You actually need to read and take advice from some of these responses, because quite frankly, some of the stuff that is covered by posters here, are the only viable options you have. So calm down, thinking practically and try some of the following.
Oh, and the chances of her being taken into care are absolutely miniscule. She is refusing school and staying at home, rather than truanting and cruising estates on the rob.
Right;
Get in touch with the Education Welfare Officer attached to her school. Also see if someone from the school (EWO, Head, Head of Year etc) will visit her at home.
There is a lot of assumption that she is being bullied but it could literally be anything. If she won't talk to you or the school, does she have any friends that she might be able to have round to the house to spend time with?
Failing this, pass her the phone and the number for Childline (or Samaritans) She needs someone to talk to in confidence, with time to breath and think and no worry of repercussions. Family GP may be useful here as well, they may offer a home visit. It might be worthwhile requesting a CAHMS referral which may do the world of good.

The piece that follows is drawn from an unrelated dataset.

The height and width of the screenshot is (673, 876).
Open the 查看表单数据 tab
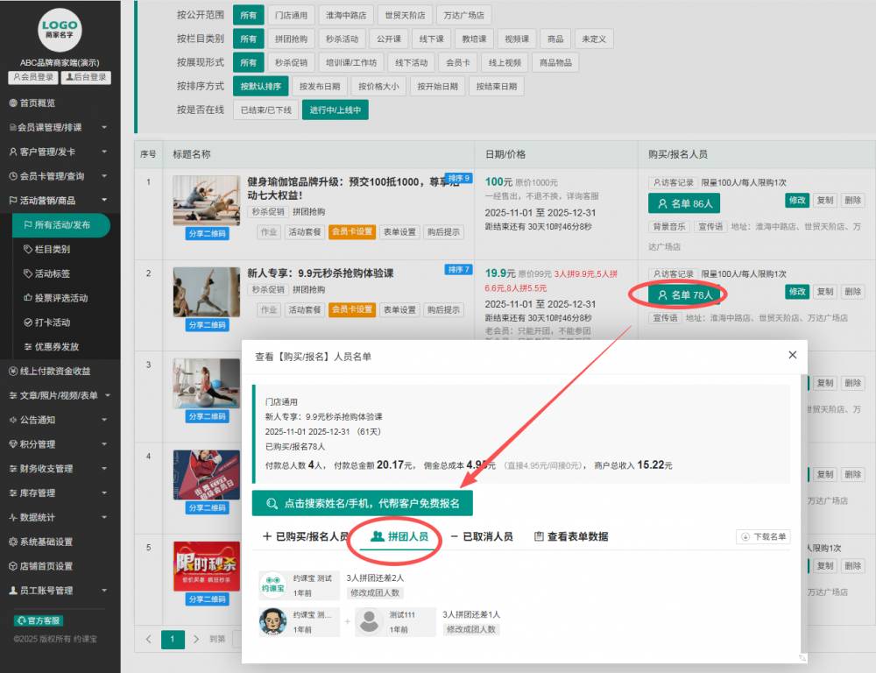tap(571, 536)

Stop being angry. It's frustrating, but your anger will only cause her to become more reclusive around you. Ask her to join you for family meals, watch the tv together and ask her how she's feeling. If she is despondent or giving muted responses then just accept that and keep on. With patience this should get better. Try a heart to heart when she becomes more responsive and reassure her you are safe to talk to and want to look after her.
If you try these, then you will get somewhere. If you choose to ignore it, then it won't get any better.